*Data for review*
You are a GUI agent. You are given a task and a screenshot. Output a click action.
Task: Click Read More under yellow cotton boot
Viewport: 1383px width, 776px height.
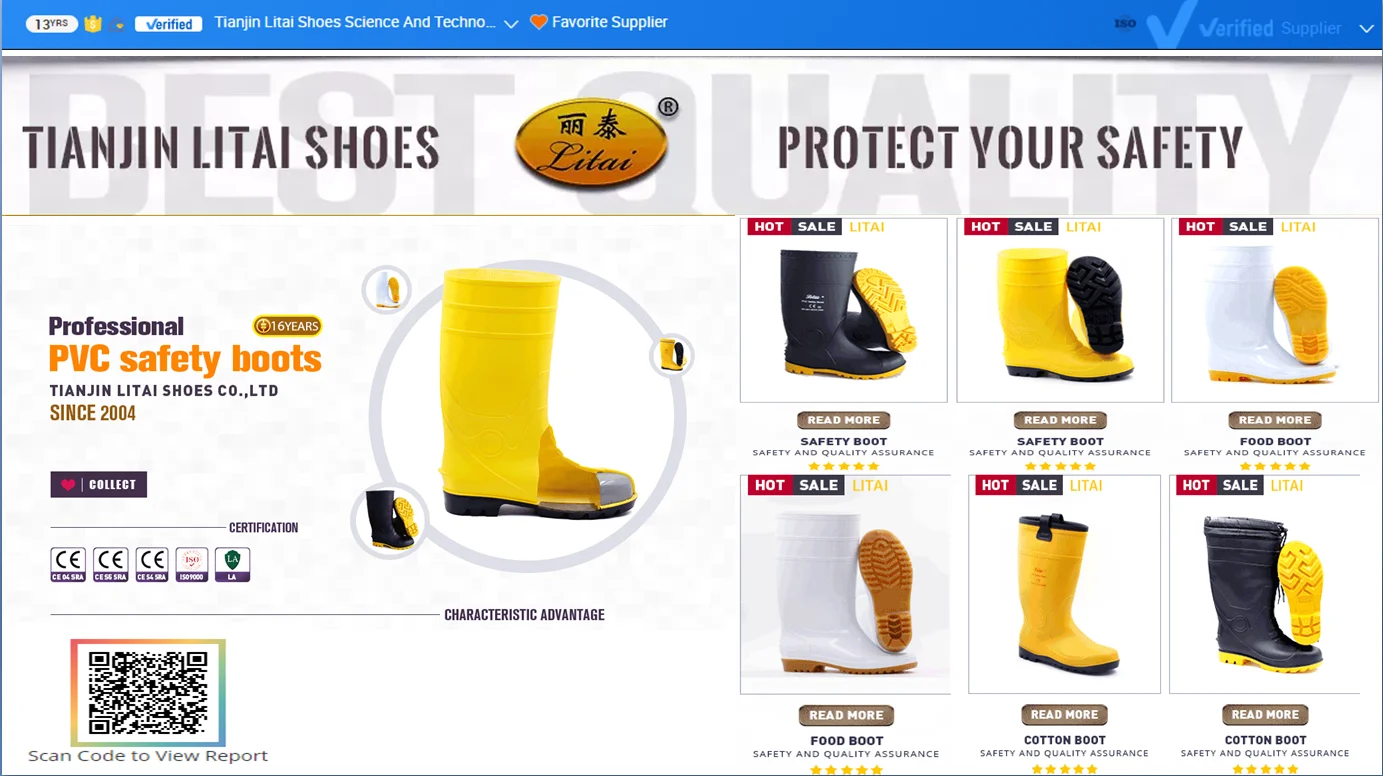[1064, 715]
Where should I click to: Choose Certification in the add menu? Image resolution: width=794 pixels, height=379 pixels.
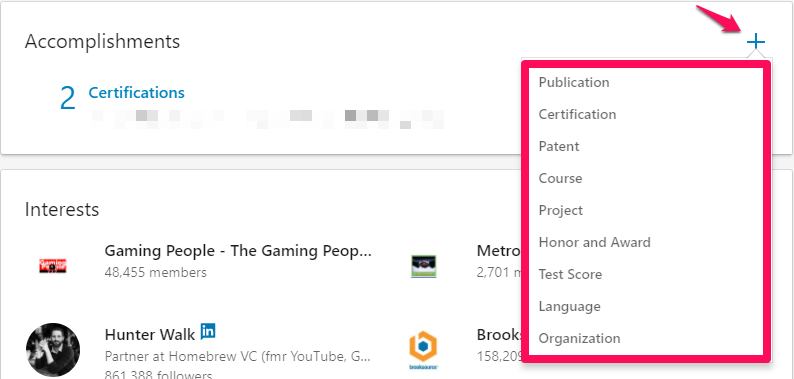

...

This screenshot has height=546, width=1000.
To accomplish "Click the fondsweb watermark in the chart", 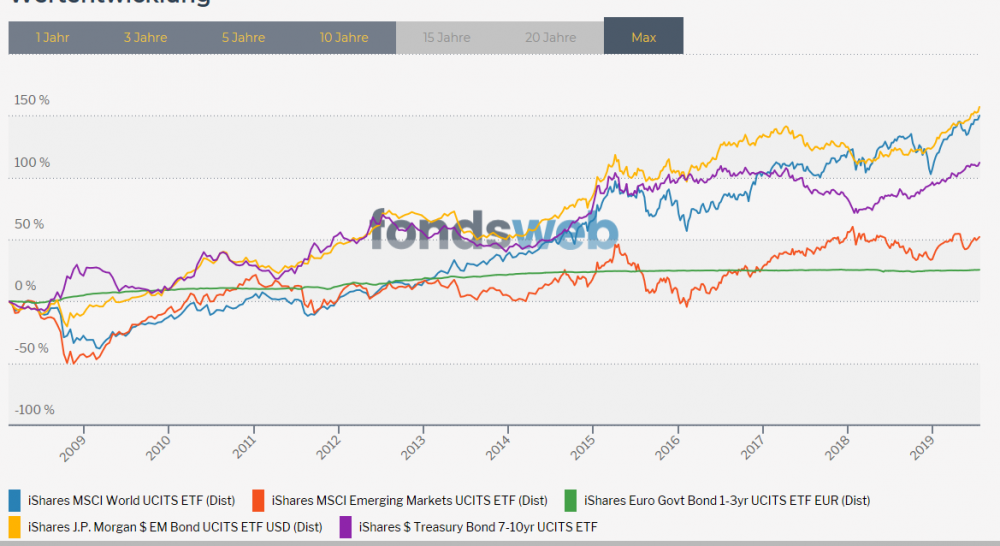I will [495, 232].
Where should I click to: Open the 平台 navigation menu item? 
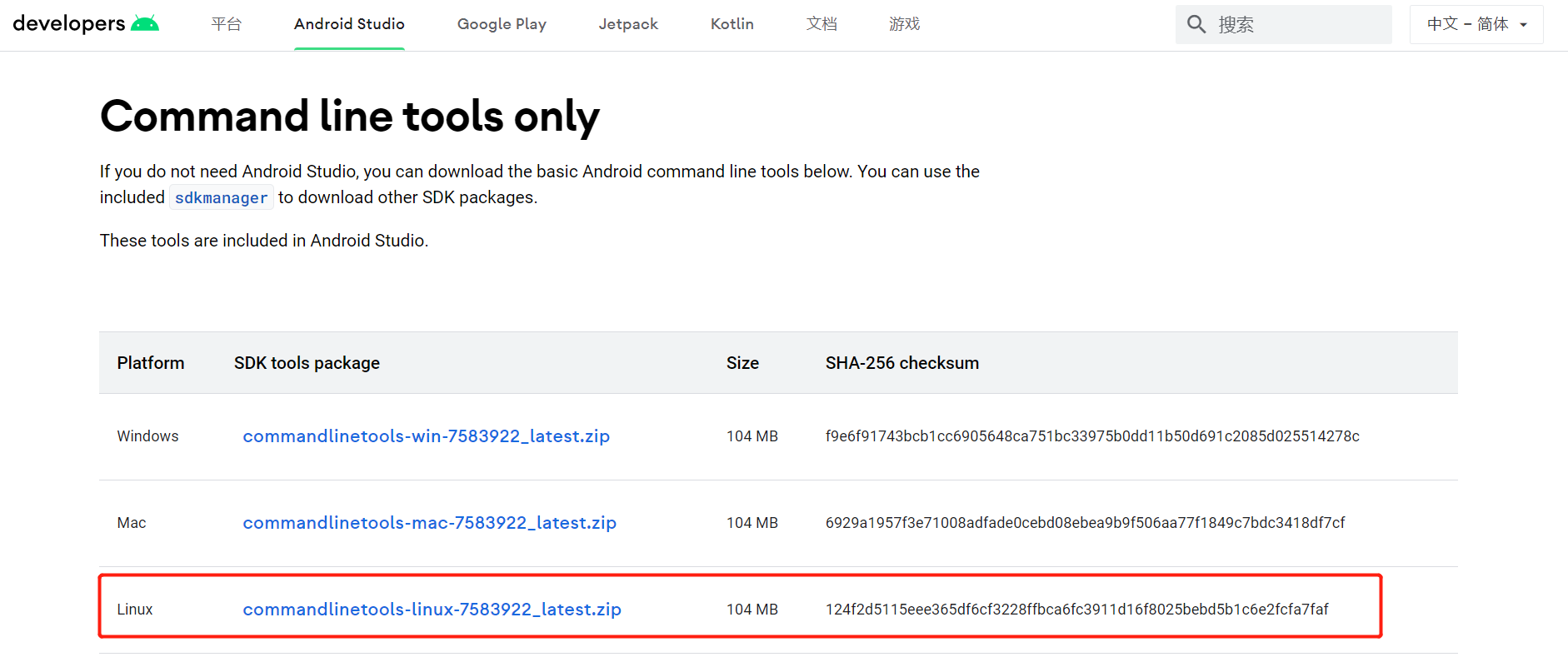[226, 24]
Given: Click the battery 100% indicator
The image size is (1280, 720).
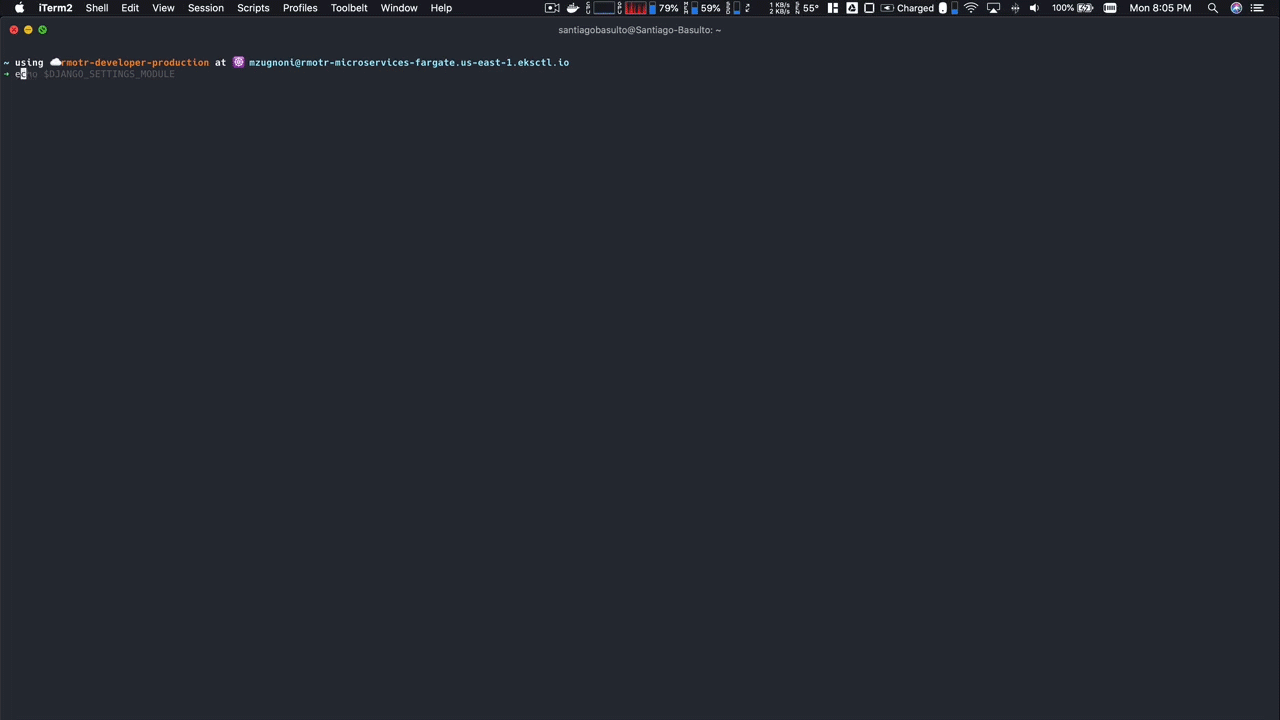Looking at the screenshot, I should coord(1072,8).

--

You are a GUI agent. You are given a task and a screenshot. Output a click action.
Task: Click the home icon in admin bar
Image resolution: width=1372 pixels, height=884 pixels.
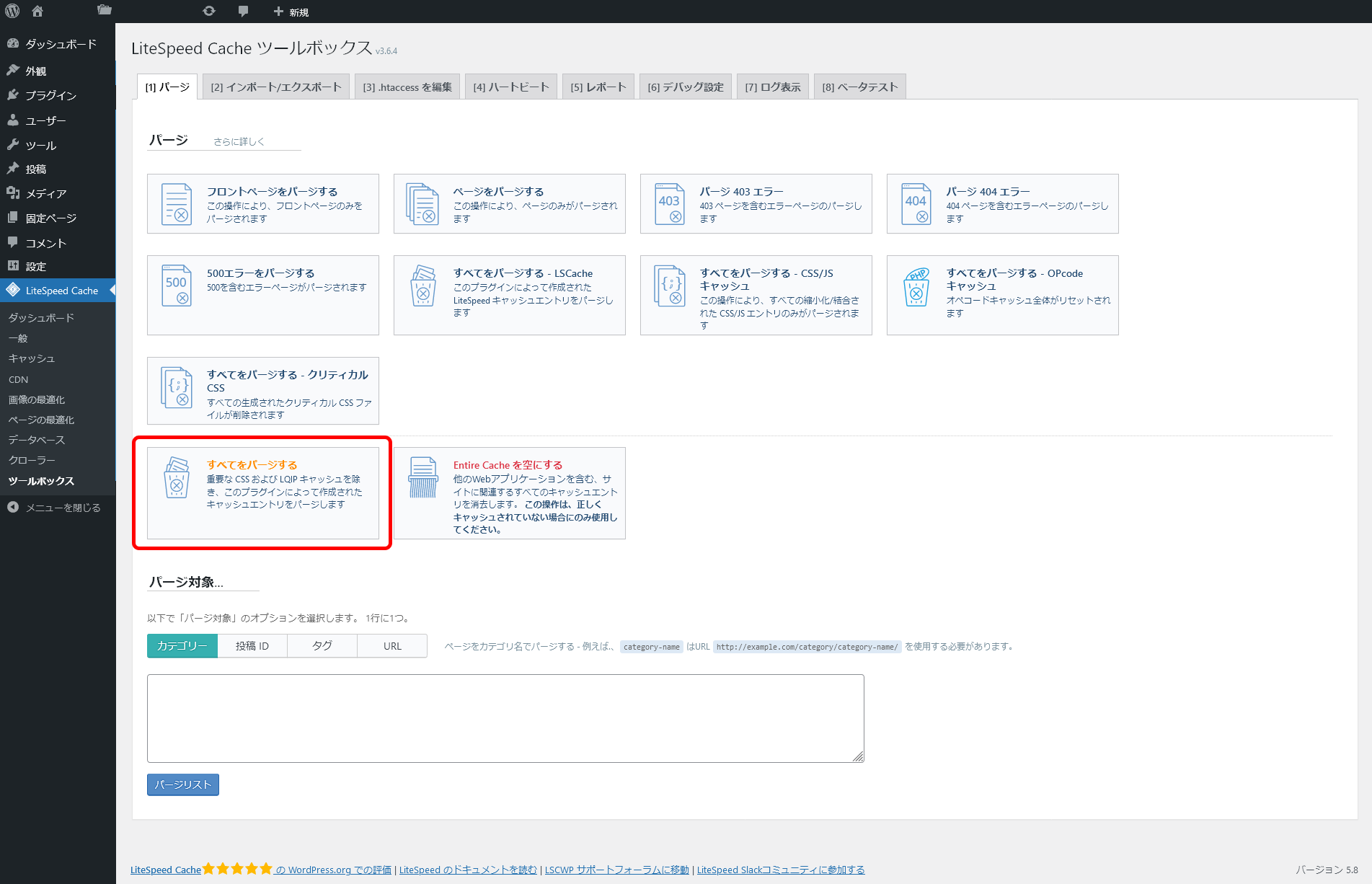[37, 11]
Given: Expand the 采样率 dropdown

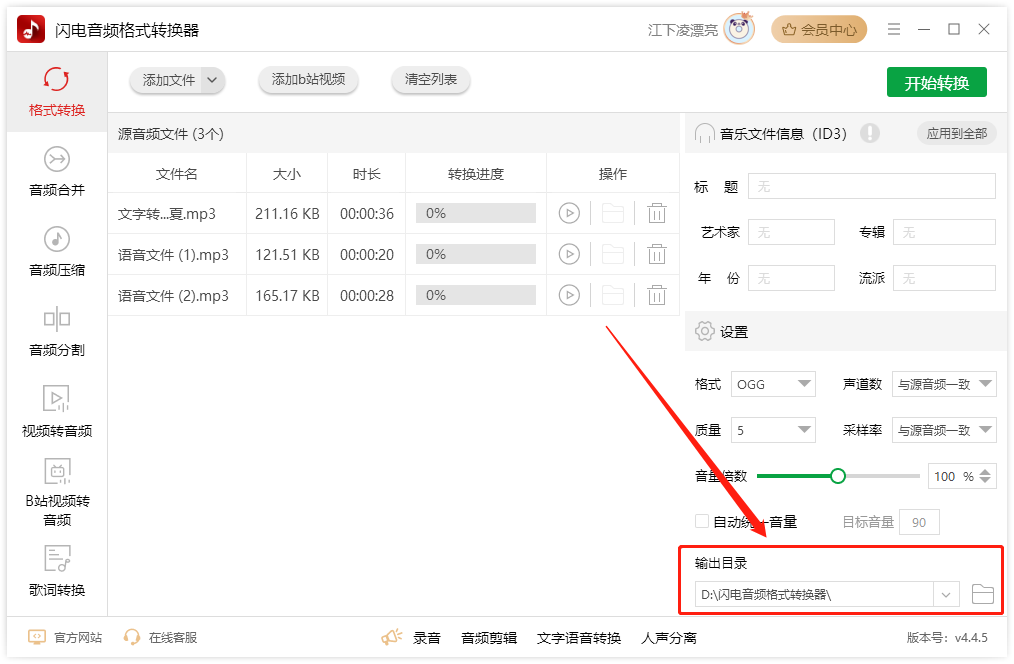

*Task objective*
Given the entries above, transcribe exactly the lines from the one holding "Task: Click Read" through the one holding "Where should I click to: Choose"; pictures do not belong in the transcription.

*Solution below*
Task: Click Read More under yellow cotton boot
Viewport: 1383px width, 776px height.
[1064, 715]
Where should I click to: Choose Certification in the add menu? Image resolution: width=794 pixels, height=379 pixels.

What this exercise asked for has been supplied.